Data to examine Start Marker
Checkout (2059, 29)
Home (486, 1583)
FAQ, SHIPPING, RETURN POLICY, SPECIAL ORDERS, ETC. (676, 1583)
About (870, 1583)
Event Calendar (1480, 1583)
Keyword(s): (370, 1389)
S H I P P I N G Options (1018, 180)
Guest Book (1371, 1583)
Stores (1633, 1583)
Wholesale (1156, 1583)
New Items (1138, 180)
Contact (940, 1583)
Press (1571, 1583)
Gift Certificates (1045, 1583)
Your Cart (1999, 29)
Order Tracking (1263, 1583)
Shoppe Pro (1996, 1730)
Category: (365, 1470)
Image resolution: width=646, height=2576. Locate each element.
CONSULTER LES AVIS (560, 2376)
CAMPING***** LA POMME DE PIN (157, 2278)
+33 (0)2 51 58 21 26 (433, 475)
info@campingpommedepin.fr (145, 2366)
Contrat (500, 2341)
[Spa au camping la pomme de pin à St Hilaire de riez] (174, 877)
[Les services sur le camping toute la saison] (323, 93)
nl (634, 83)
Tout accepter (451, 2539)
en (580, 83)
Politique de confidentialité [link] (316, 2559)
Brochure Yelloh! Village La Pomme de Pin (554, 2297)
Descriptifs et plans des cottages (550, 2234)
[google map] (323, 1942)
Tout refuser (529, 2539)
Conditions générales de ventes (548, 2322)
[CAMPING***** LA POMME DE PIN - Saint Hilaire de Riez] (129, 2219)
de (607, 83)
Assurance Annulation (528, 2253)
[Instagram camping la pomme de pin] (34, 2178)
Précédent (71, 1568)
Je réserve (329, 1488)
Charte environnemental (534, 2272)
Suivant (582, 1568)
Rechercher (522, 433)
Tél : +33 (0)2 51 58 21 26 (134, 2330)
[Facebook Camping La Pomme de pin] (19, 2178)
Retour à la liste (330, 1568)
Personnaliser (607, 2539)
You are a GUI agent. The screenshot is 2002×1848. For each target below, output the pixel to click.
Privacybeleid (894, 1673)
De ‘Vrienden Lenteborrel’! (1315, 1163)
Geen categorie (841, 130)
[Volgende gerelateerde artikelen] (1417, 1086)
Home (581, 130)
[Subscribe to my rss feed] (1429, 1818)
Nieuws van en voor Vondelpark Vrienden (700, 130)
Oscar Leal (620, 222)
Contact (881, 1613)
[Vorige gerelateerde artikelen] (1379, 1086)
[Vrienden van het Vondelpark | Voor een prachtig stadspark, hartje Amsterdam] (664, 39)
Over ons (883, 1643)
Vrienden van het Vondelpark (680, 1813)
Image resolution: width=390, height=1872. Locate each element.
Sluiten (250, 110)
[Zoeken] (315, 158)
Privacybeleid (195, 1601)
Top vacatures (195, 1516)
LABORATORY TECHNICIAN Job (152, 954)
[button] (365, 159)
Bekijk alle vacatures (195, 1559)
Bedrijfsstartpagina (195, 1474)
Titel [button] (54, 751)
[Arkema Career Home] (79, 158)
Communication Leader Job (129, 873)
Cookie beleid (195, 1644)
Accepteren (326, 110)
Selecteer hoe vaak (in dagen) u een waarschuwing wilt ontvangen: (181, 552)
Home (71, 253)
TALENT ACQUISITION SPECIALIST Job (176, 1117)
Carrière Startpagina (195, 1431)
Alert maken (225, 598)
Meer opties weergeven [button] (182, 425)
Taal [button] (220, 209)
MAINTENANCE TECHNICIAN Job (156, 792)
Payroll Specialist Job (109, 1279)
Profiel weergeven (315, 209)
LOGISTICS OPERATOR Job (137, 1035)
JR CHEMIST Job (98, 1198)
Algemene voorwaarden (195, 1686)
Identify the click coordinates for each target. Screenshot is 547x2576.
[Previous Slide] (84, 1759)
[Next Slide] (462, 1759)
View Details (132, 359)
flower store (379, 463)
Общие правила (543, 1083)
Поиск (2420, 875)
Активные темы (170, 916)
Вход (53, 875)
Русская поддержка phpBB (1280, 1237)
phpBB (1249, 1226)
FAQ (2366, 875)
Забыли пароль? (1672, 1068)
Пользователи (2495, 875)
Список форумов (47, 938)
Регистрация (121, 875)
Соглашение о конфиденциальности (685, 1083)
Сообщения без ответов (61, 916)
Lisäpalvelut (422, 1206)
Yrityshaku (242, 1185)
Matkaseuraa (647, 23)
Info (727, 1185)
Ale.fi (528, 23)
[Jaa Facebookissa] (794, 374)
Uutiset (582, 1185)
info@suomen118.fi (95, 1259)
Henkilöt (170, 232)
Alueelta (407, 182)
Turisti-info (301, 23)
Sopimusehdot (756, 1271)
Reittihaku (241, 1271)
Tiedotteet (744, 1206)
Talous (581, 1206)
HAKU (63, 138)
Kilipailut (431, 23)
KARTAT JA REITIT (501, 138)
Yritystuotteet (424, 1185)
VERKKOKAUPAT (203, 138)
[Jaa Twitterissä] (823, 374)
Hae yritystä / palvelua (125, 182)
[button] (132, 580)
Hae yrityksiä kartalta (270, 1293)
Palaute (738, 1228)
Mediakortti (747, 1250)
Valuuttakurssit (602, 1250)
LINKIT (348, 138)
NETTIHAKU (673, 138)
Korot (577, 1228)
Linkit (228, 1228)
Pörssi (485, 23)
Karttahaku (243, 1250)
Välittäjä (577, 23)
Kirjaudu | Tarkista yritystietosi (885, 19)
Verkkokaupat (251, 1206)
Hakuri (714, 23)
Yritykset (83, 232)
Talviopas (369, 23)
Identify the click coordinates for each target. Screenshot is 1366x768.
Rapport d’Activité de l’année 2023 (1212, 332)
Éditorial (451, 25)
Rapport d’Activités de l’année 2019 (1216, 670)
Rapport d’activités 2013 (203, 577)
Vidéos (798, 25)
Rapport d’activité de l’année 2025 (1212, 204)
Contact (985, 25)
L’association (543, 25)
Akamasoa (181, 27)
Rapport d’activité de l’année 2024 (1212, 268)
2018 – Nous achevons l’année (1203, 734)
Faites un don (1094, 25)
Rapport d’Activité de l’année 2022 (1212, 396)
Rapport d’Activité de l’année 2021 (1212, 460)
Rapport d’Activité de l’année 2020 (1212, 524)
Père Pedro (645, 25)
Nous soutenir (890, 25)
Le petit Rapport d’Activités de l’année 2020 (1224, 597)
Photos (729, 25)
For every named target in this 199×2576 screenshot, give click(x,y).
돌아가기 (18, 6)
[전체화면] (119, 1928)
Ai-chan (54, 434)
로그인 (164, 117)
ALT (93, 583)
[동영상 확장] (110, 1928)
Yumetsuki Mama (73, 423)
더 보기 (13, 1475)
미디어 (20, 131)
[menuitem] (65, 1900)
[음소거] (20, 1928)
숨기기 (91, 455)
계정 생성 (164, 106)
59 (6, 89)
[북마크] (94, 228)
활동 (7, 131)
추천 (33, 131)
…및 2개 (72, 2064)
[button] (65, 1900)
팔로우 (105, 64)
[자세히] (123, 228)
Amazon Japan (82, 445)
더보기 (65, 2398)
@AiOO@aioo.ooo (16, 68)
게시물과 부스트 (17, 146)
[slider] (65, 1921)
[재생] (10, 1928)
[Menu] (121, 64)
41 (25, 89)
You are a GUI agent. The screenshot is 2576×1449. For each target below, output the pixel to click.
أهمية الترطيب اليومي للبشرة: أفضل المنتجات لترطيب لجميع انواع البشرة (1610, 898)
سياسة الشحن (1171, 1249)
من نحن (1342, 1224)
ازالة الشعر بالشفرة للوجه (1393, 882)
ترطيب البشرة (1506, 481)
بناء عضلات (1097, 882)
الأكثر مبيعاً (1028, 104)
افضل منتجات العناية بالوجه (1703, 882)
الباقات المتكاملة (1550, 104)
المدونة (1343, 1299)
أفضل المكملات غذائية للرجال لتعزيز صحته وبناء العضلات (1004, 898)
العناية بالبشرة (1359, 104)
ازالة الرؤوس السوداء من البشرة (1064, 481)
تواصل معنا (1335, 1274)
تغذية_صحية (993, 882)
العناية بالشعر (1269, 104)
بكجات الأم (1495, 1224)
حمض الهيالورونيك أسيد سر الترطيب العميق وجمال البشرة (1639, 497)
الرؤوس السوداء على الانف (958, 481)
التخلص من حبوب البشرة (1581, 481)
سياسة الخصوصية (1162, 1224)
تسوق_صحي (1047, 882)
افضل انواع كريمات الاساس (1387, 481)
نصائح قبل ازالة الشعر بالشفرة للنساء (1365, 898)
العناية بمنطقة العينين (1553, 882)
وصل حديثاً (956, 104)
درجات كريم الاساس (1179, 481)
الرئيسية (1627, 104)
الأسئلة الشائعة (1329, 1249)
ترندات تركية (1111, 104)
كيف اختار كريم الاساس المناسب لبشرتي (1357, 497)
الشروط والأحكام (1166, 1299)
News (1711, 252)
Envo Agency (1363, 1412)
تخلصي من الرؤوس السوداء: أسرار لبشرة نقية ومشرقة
Data to examine End Marker
Work to be completed:
Beginning at the top of the data, please return every line until and including the line containing "Stores (1633, 1583)", copied exactly, and nothing past it.

Your solution:
Checkout (2059, 29)
Home (486, 1583)
FAQ, SHIPPING, RETURN POLICY, SPECIAL ORDERS, ETC. (676, 1583)
About (870, 1583)
Event Calendar (1480, 1583)
Keyword(s): (370, 1389)
S H I P P I N G Options (1018, 180)
Guest Book (1371, 1583)
Stores (1633, 1583)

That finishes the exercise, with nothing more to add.